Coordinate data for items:
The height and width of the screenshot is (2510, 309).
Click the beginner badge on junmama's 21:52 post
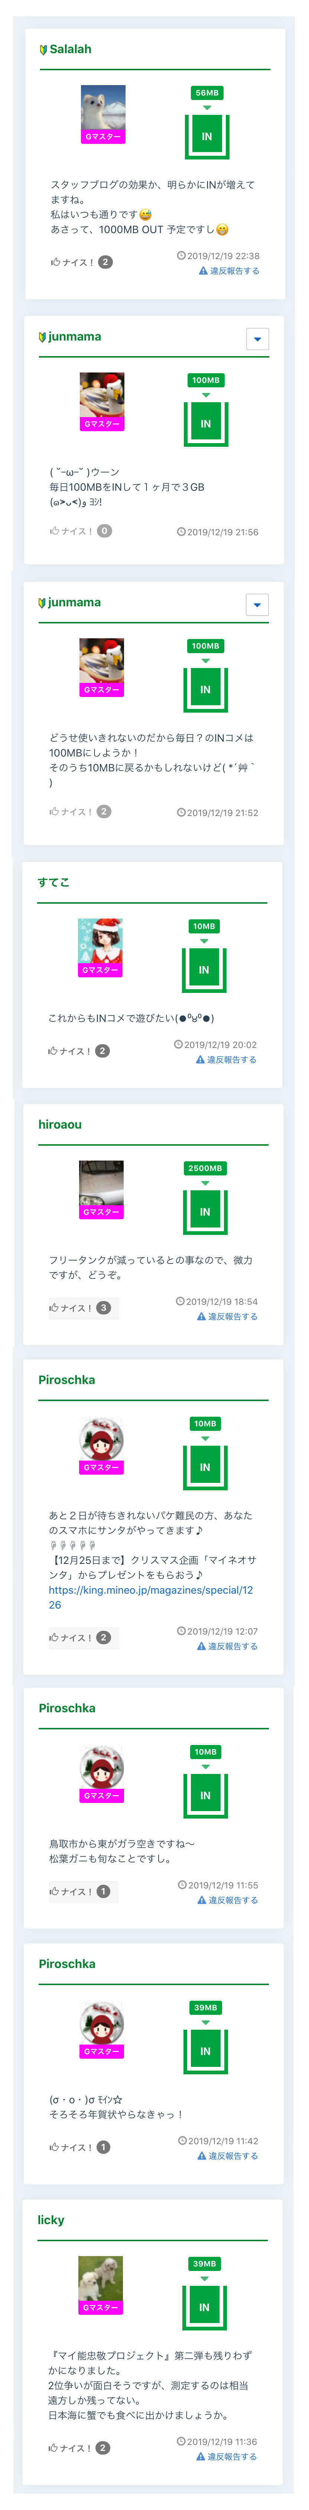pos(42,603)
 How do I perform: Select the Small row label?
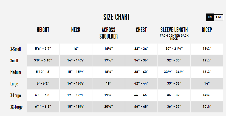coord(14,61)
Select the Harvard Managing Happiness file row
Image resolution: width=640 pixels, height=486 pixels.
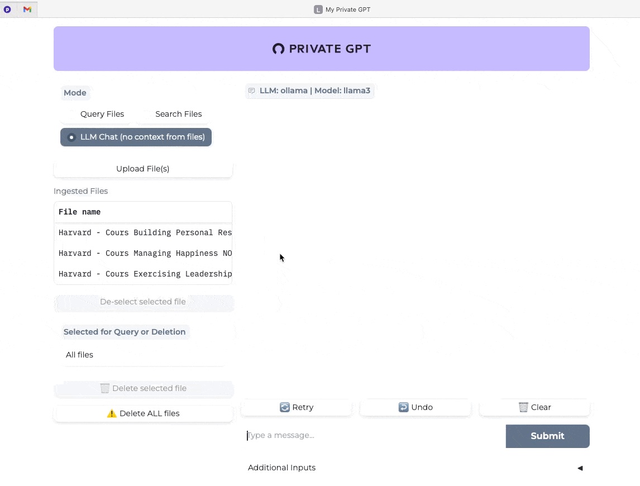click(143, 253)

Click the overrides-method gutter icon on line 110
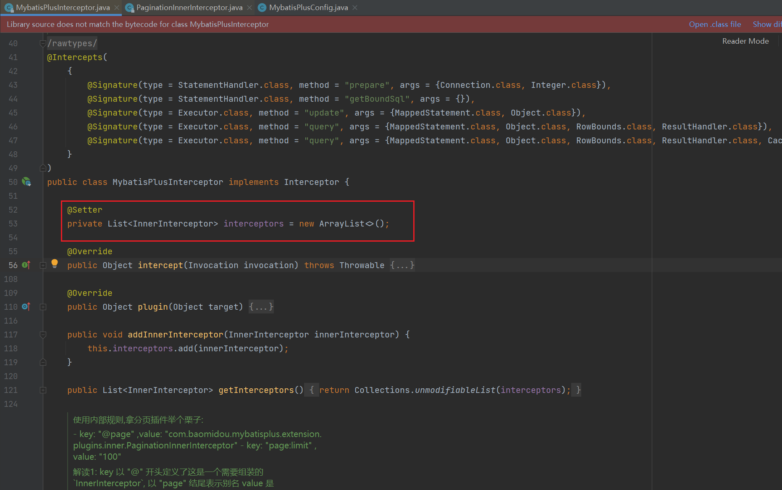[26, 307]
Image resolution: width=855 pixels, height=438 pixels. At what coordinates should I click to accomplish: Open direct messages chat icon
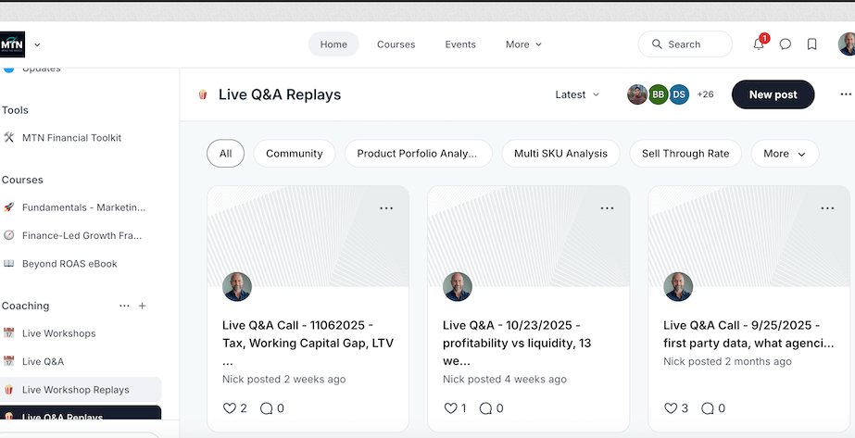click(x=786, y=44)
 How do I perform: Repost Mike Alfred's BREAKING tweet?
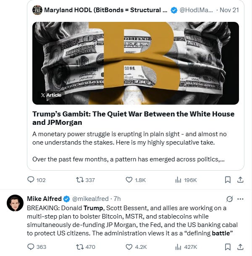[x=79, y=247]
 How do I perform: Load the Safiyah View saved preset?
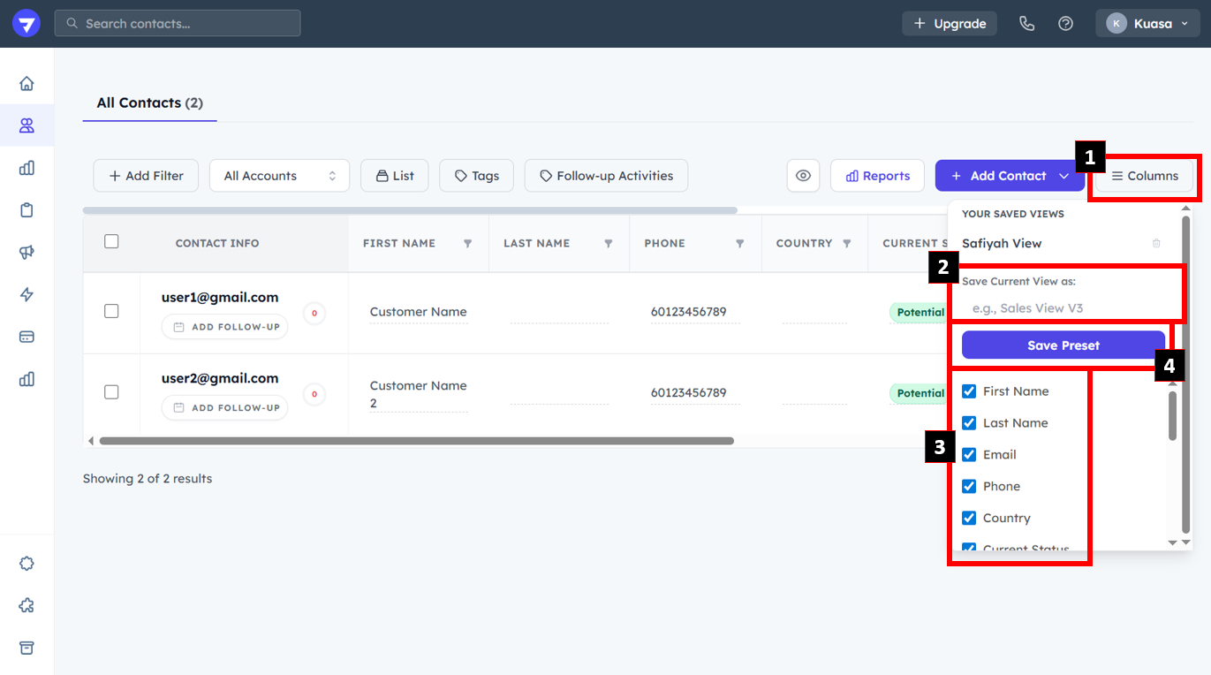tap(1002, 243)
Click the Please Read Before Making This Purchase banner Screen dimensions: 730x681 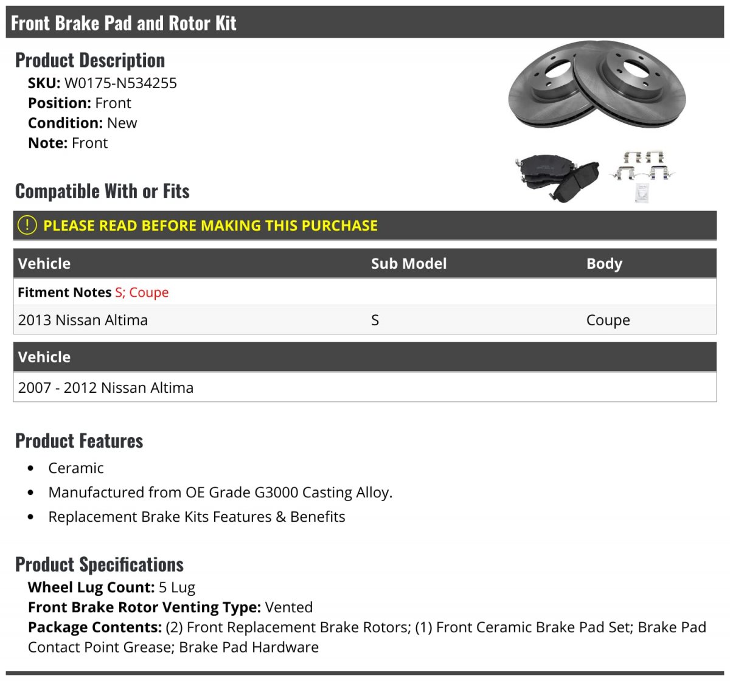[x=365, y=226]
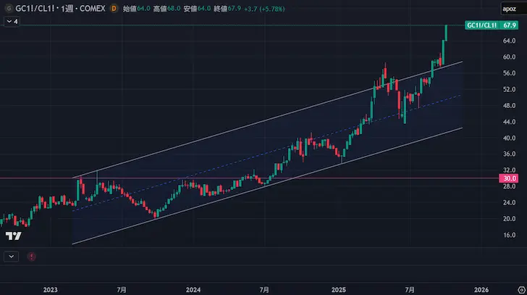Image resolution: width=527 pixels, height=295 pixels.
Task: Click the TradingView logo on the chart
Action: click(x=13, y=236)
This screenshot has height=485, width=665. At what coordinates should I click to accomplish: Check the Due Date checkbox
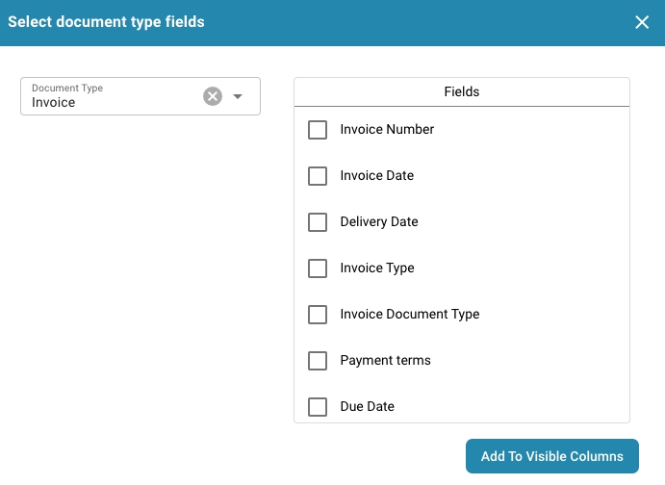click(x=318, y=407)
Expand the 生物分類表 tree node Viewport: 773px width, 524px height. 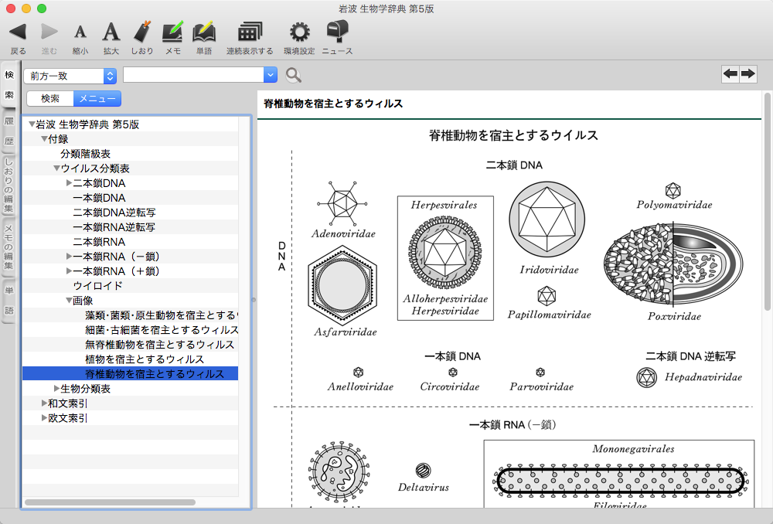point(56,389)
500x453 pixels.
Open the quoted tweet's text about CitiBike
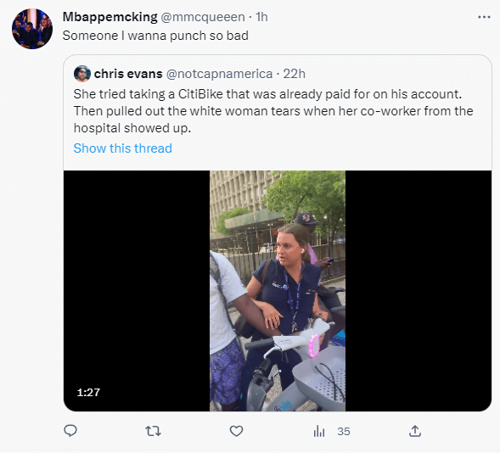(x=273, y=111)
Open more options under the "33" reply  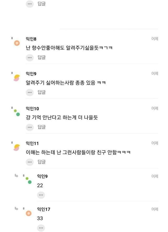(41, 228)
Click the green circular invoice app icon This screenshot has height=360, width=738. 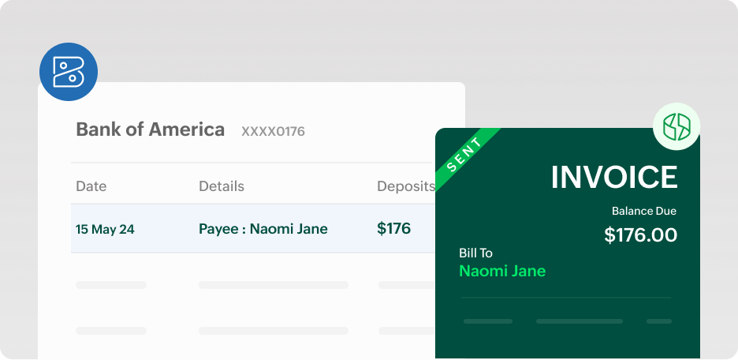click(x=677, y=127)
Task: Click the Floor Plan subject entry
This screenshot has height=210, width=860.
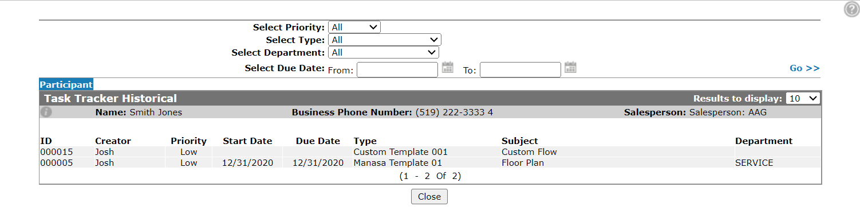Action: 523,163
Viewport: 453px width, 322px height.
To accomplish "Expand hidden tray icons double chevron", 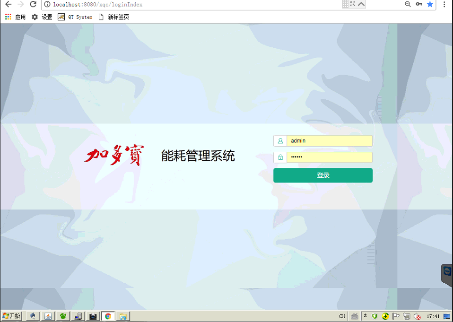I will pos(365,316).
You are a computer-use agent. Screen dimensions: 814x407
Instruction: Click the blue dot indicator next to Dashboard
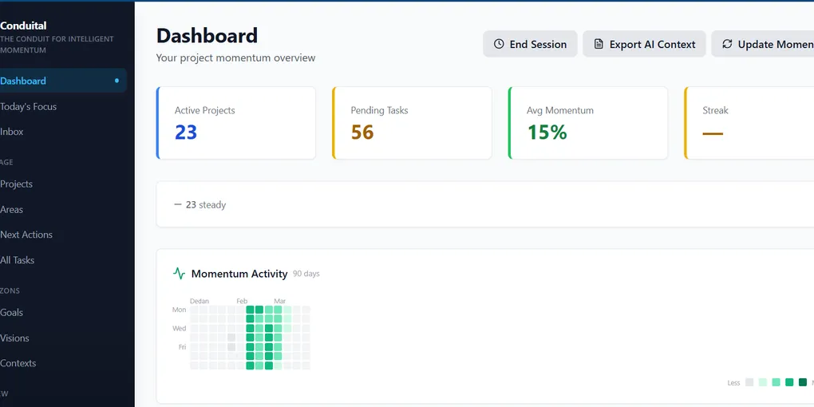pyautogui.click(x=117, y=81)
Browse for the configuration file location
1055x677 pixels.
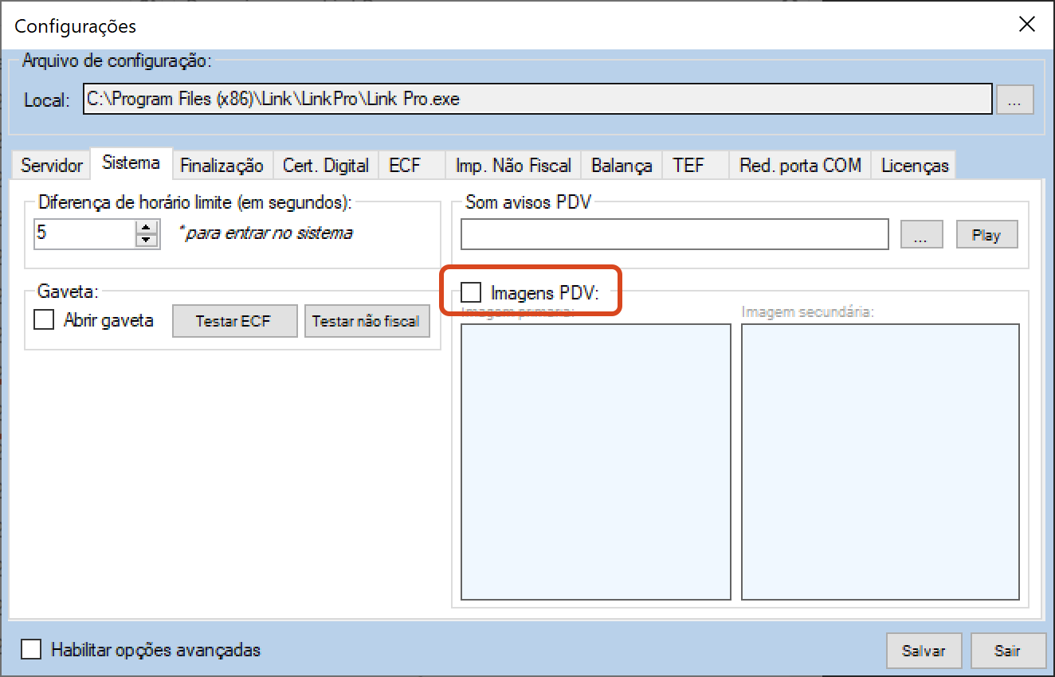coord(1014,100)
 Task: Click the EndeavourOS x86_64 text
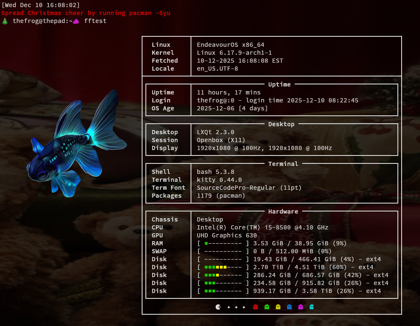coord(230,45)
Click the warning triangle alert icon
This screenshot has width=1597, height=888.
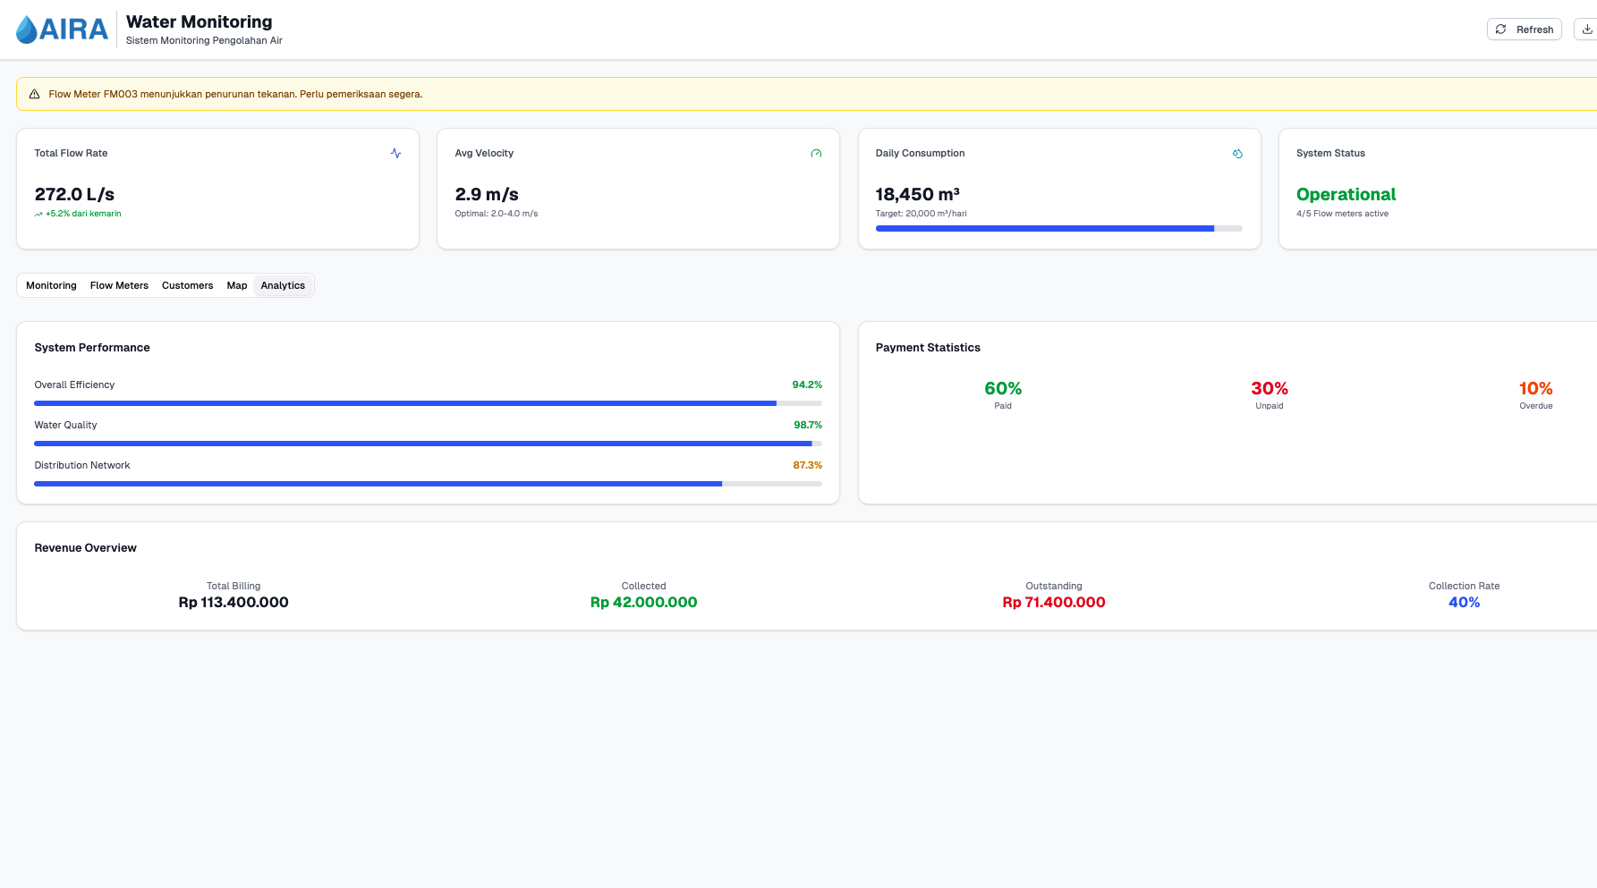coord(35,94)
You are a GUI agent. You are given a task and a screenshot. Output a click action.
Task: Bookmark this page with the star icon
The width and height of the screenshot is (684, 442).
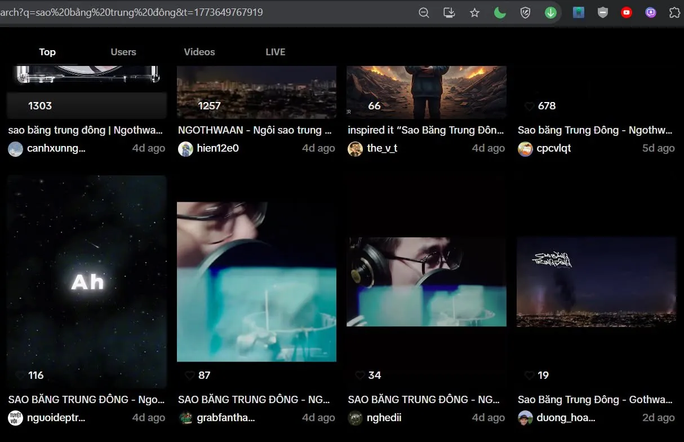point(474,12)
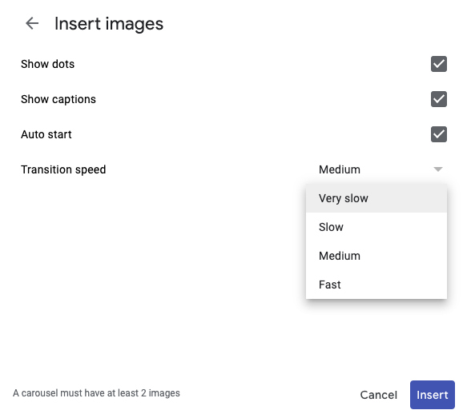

Stated problem: Reproduce the records from the line with "Select the Harvard" to the line with "click(x=786, y=44)", both lines included and requests kept, offsetting every coordinate in the answers by -23. Leave the pictures out.

The solution:
Select the Harvard Managing Happiness file row
Image resolution: width=640 pixels, height=486 pixels.
click(120, 230)

Click the overrides-method gutter icon on line 110
[3, 284]
Image resolution: width=855 pixels, height=438 pixels. At what coordinates should I click to accomplish: Open direct messages chat icon
click(x=763, y=21)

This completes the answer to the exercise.